The problem of miracles is the problem of the apparent contradiction between miracles and the laws of science. How can a miracle occur if it breaks a law of science?
Following C.S. Lewis in his book, Miracles, the first question to determine is whether or not you are a naturalist. A naturalist believes that nothing exists except this physical world. A miracle involves some kind of interaction outside of this physical world. Since naturalism and a belief in miracles are incompatible then if you are a naturalist, miracles are impossible and no further discussion is necessary. But if you are not a naturalist, then the problem of miracles becomes the question: does anything outside our physical world have causal interaction with our physical world?
Science has nothing to say on this question. Science describes what goes on in the physical world when it is not acted upon by outside influence, but it cannot say whether or not this physical world that it describes is causally closed. Consequently, the question of whether or not the physical universe is closed is not a question that you will ever find in a science textbook. It is not a scientific question – it is a metaphysical question. How would science ever even begin to answer questions about things outside the physical world?

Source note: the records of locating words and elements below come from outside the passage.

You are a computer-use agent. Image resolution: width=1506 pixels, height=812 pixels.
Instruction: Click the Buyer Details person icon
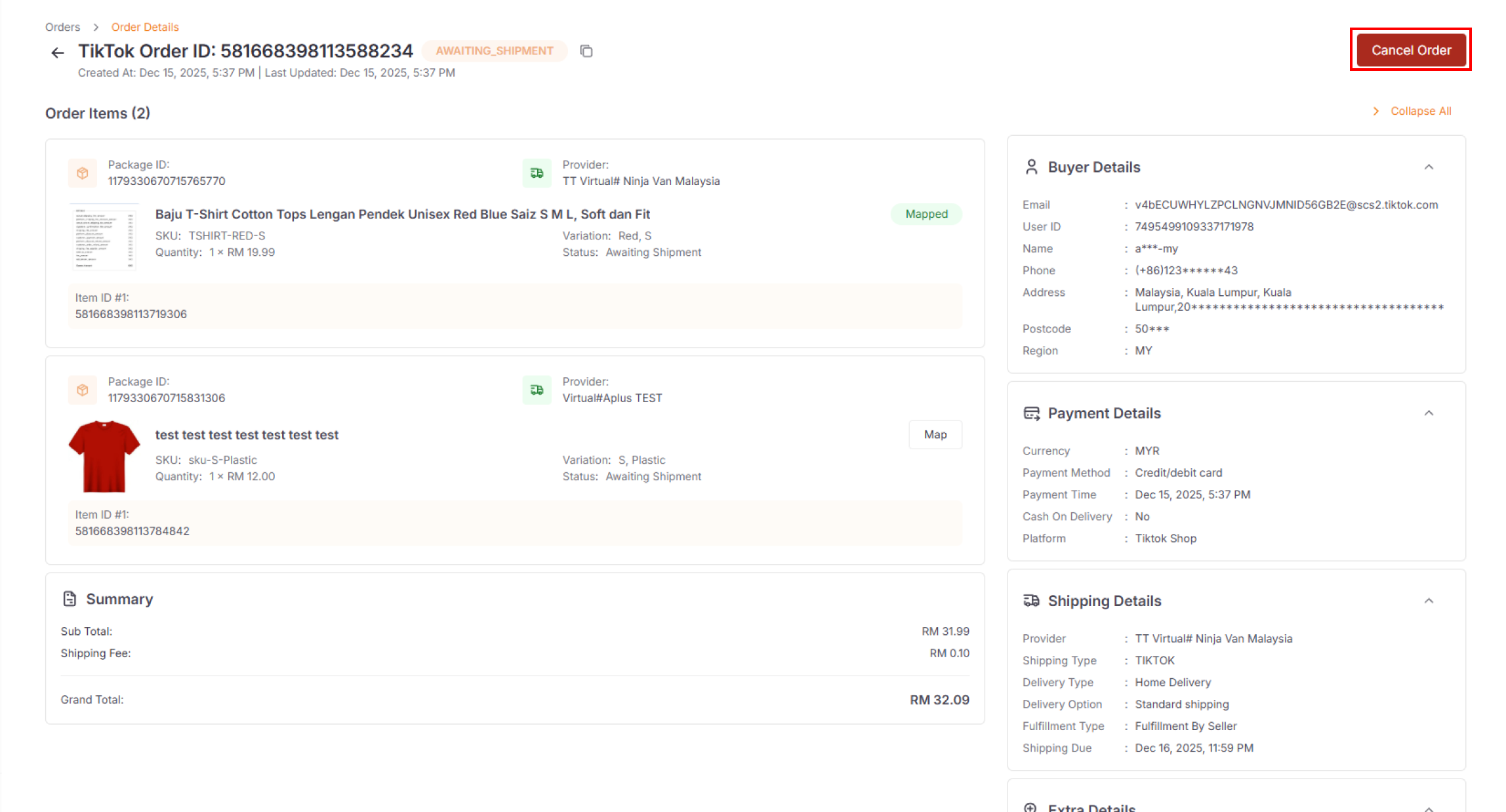1031,167
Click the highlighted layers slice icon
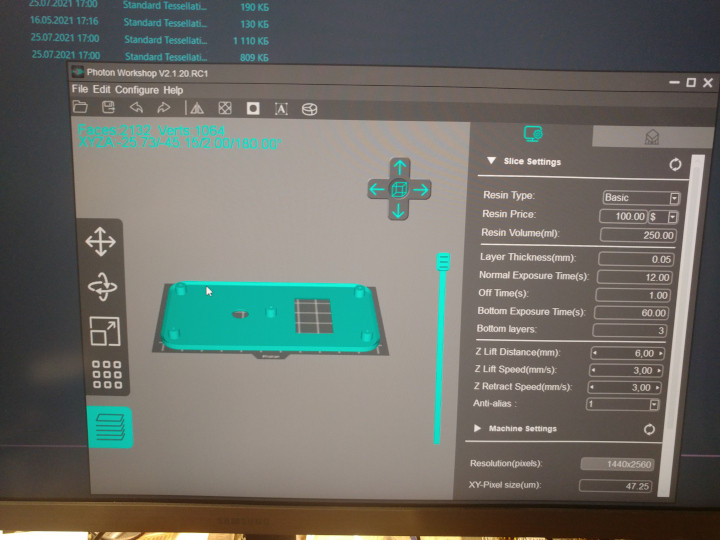The image size is (720, 540). [x=109, y=427]
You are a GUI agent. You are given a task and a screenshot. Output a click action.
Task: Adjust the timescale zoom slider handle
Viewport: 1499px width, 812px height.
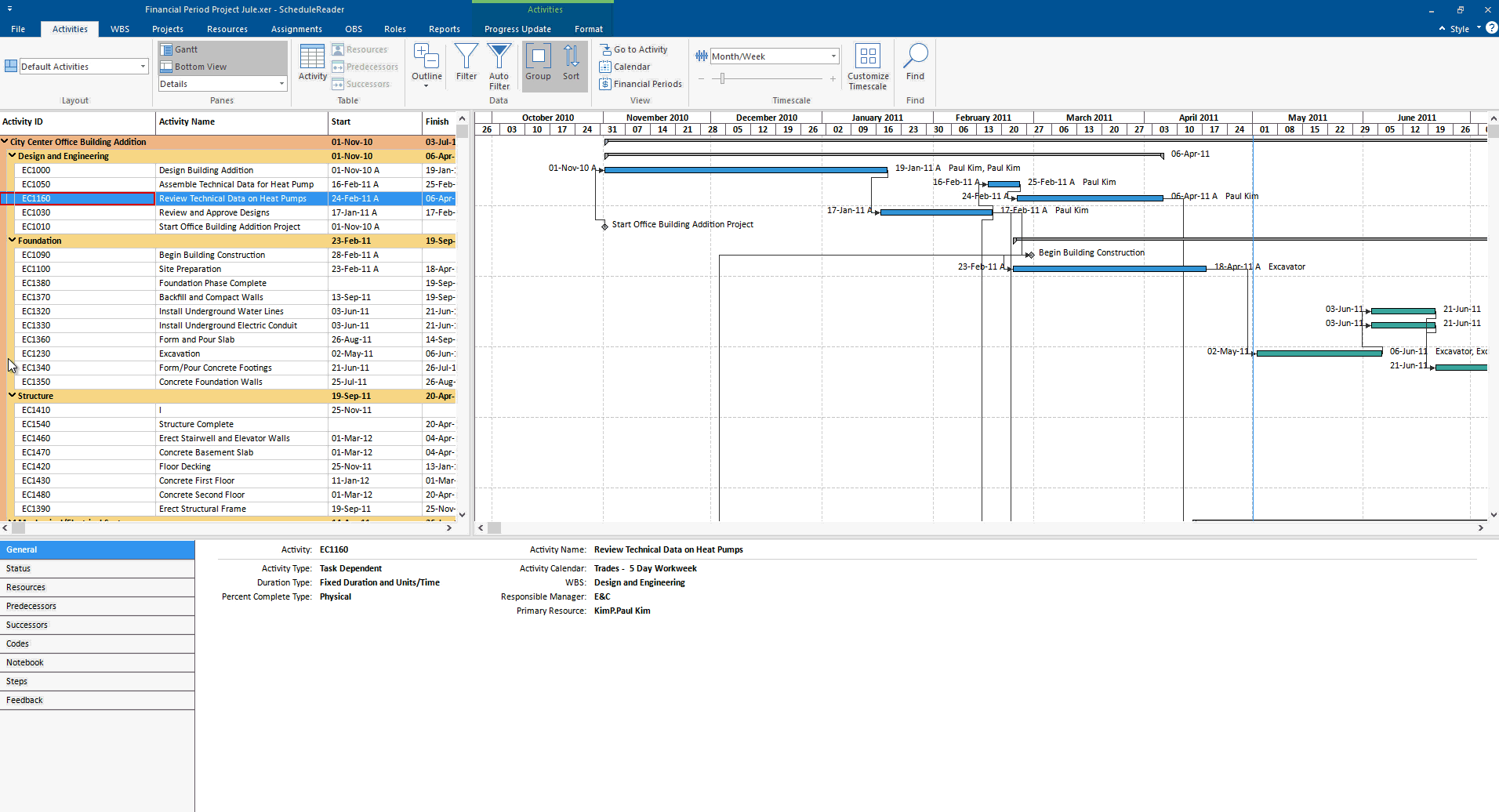point(722,78)
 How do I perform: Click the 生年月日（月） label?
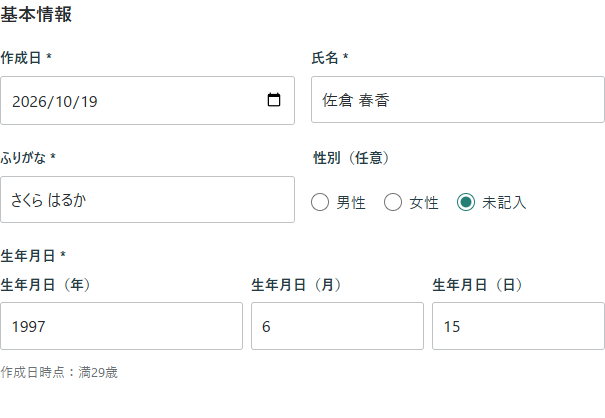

Newtonian mechanics describes the behavior of billiard balls on a pool table well, but it cannot determine whether a person will walk up to the table and manipulate the billiard balls. Likewise, the laws of science describe well how our physical world works, but they cannot determine whether God will manipulate our physical world. And if a person does walk up and manipulate the billiard balls, creating different results than the Newtonian mechanics predicted, has he broken Newton’s Laws? Of course not. He has merely changed the scenario that Newton’s Laws are describing. And Newton’s Laws don’t cease operating when this occurs – they just begin describing this new scenario instead.
C.S. Lewis gives this example: “If I put six pennies in a drawer on Monday and six more on Tuesday, the laws decree that – other things being equal – I shall find twelve pennies there on Wednesday. But if the drawer has been robbed I may in fact find only two.” And if I do only find two, have the laws of arithmetic been broken? Of course not. A new development has occurred on which the laws of arithmetic are now operating.
If science describes how this physical world behaves as a closed system (and it cannot say whether or not the system is closed), then not only does God not break the laws of science by performing miracles, but God cannot break the laws of science by performing miracles since a miracle would necessarily involve the physical world to cease being closed, if only for a moment. Indeed, God could go so far as to create a second sun in our daytime sky ex nihilo and this would break none of the laws governing creation of matter and energy – no more than God’s original creation of the universe itself did.
Maybe miracles have happened, or maybe they have not. The question answered here, though, is whether or not they could occur and as you can see, if you are not a naturalist then a miracle is at least possible without contradicting the laws of science since science cannot say whether our physical universe is closed.